Start with the objective function consisting of both a data misfit and model regularization: $$ \phi = \phi_d + \beta \phi_m $$ For the linear problem we are considering $$ \phi_d = \frac{1}{2}\| W_d (Gm-d^{obs})\|_2^2 = \frac{1}{2}(Gm-d^{obs})^T W_d^T W_d (Gm-d^{obs}) $$ and $$ \phi_m = \frac{1}{2} \|W_m (m-m_{ref}) \|^2_2 = \frac{1}{2}(m-m_{ref})^T W_m^T W_m (m-m_{ref}) $$

To minimize this, we want to look at $$ \frac{d \phi}{dm} $$ and $$ \frac{d^2 \phi}{dm^2} $$

Before diving into those derivatives, we looked at $$ \frac{d}{dx} (Ax) = A \frac{dx}{dx} = A $$ since $\frac{dx}{dx} = I$ (the derivative of a vector is always a matrix) Next, we look at $x^TAx$(recall that for a scalar $a = a^T$ and then take the deriv by first fixing $x$ then fixing $x^T$) $$ \frac{d}{dx} (x^TAx) = \frac{1}{2}( \frac{d}{dx} (x^T)_{fix}Ax + \frac{d}{dx}( (x_{fix})^T A^Tx )) $$

There is also an convention that we have to be careful with... for functions

• $f: \mathcal{R^n} \to \mathcal{R^n}$ (ie. $f(x) = A x$), the derivative is as expected ($\frac{d}{dx} Ax = A$)
• $f: \mathcal{R^n} \to \mathcal{R}$ (ie. $f(x) = s^T x$), the derivative is transposed so we get a column vector ($\frac{d}{dx} s^T x = s)$

With that in mind... let define $s^T = (x^T)_{fix}A$, and $q^T = x_{fix})^T A^T$ since these are both row vectors. Then, $$ \frac{d}{dx} (x^TAx) = \frac{1}{2}( (s^T\frac{dx}{dx})^T + (q^T\frac{dx}{dx})^T ) \\ = \frac{1}{2}( \frac{dx}{dx}^Ts + \frac{dx}{dx}^T q ) \\ = \frac{1}{2} \frac{dx}{dx}^T (s + q) $$ $\frac{dx}{dx} = I$ is just the identity matrix, so we can drop it $$ = \frac{1}{2} (s + q) $$ here, we substitute back in the definitions of $s$ and $q$, dropping the $fix$ subscript $$ = \frac{1}{2} ((x^TA)^T + (x^TA^T)^T ) $$ which simplifies to $$ = \frac{1}{2} (A^T + A ) x $$ remember that this simplifies even further if $A$ is symmetric.

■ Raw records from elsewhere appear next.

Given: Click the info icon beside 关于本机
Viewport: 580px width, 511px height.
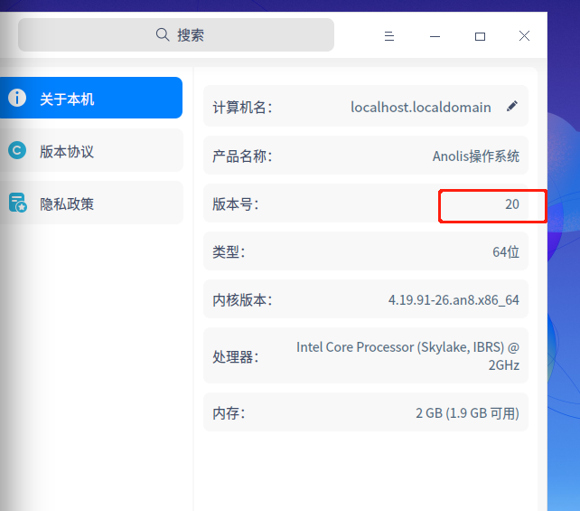Looking at the screenshot, I should [x=17, y=99].
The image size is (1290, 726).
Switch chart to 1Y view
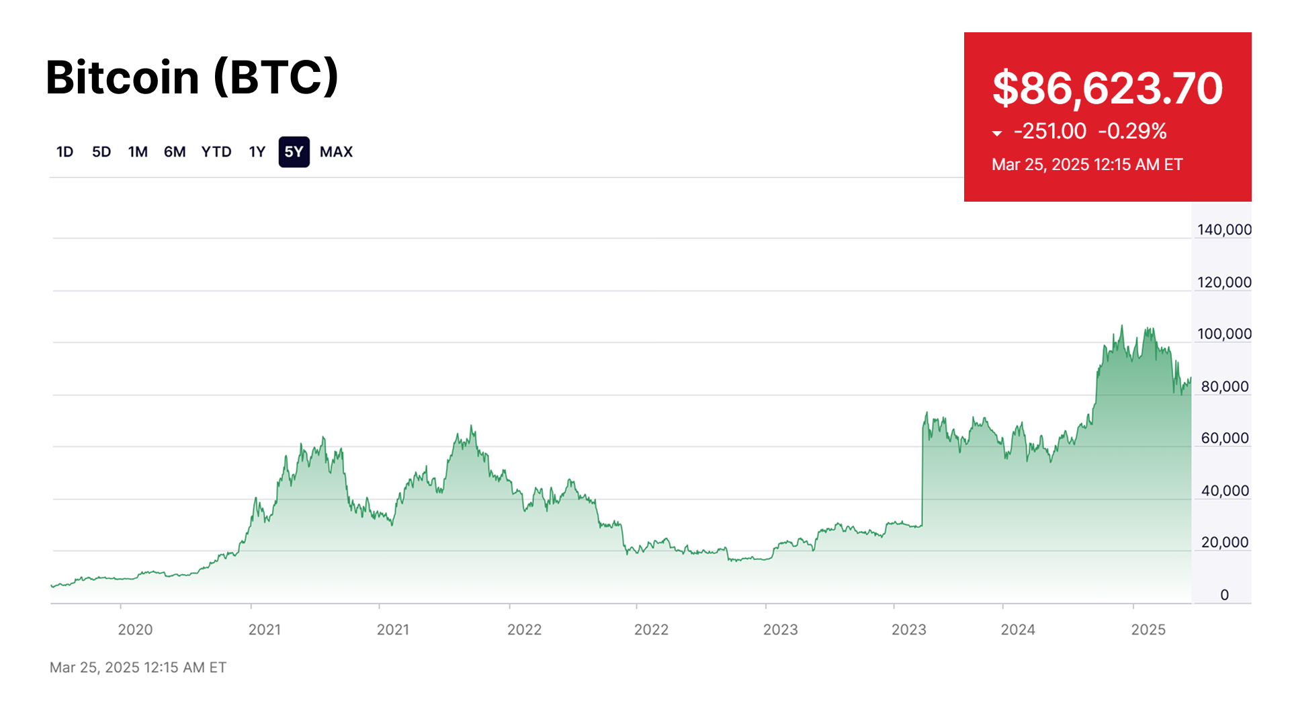(257, 152)
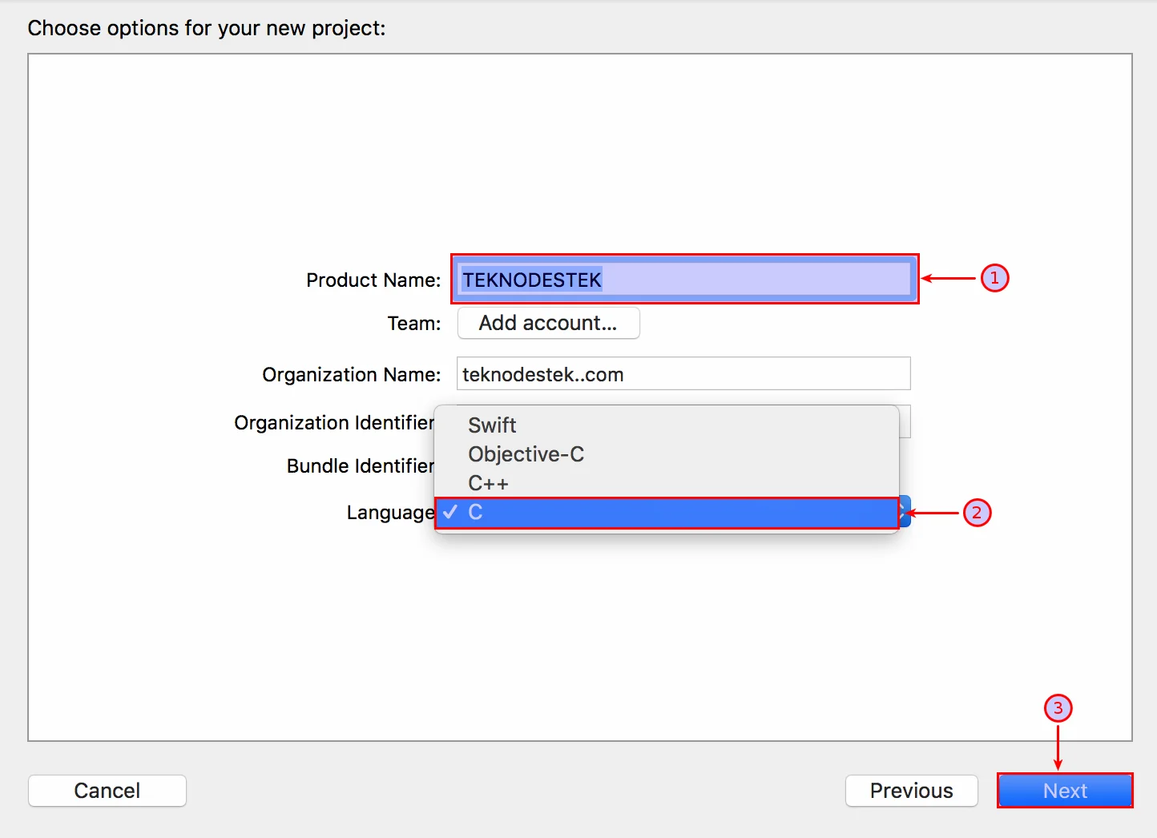The width and height of the screenshot is (1157, 838).
Task: Select the highlighted C language entry
Action: point(665,513)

Ok, so lets now look at taking the derivative of $\phi_d$ wrt $m$. Instead of expanding out the whole thing, lets make a simplification and do this in two steps. We define $$ r = Gm - d^{obs} $$ then $$ \phi_d = \frac{1}{2} r^T W_d^T W_d r $$ We will make one more simplification to draw parallels with the above examples, namely: $$ A = W_d^T W_d $$ Note that $A$ is symmetric. So we now want to take the derivative of $$ \phi_d = \frac{1}{2} r^T A r $$ wrt $m$, remembering that $r = r(m)$

Apply the same process as we did for $x^T A x$ $$ \frac{d \phi_d}{dm} = \frac{1}{2}\frac{d}{dm} (r^T A r) \\ = \frac{1}{2} ((r^T A \frac{dr}{dm})^T+(r^T A^T \frac{dr}{dm})^T) \\ = \frac{1}{2} \frac{dr}{dm}^T( A^T + A) r $$ ok, now we need $$ \frac{dr}{dm} = \frac{d}{dm} (Gm - d^{obs}) = \frac{d}{dm} Gm - \frac{d}{dm}d^{obs} = \frac{d}{dm} Gm $$ which is identical to the case of $\frac{d}{dx} Ax$ I will let you take it from here!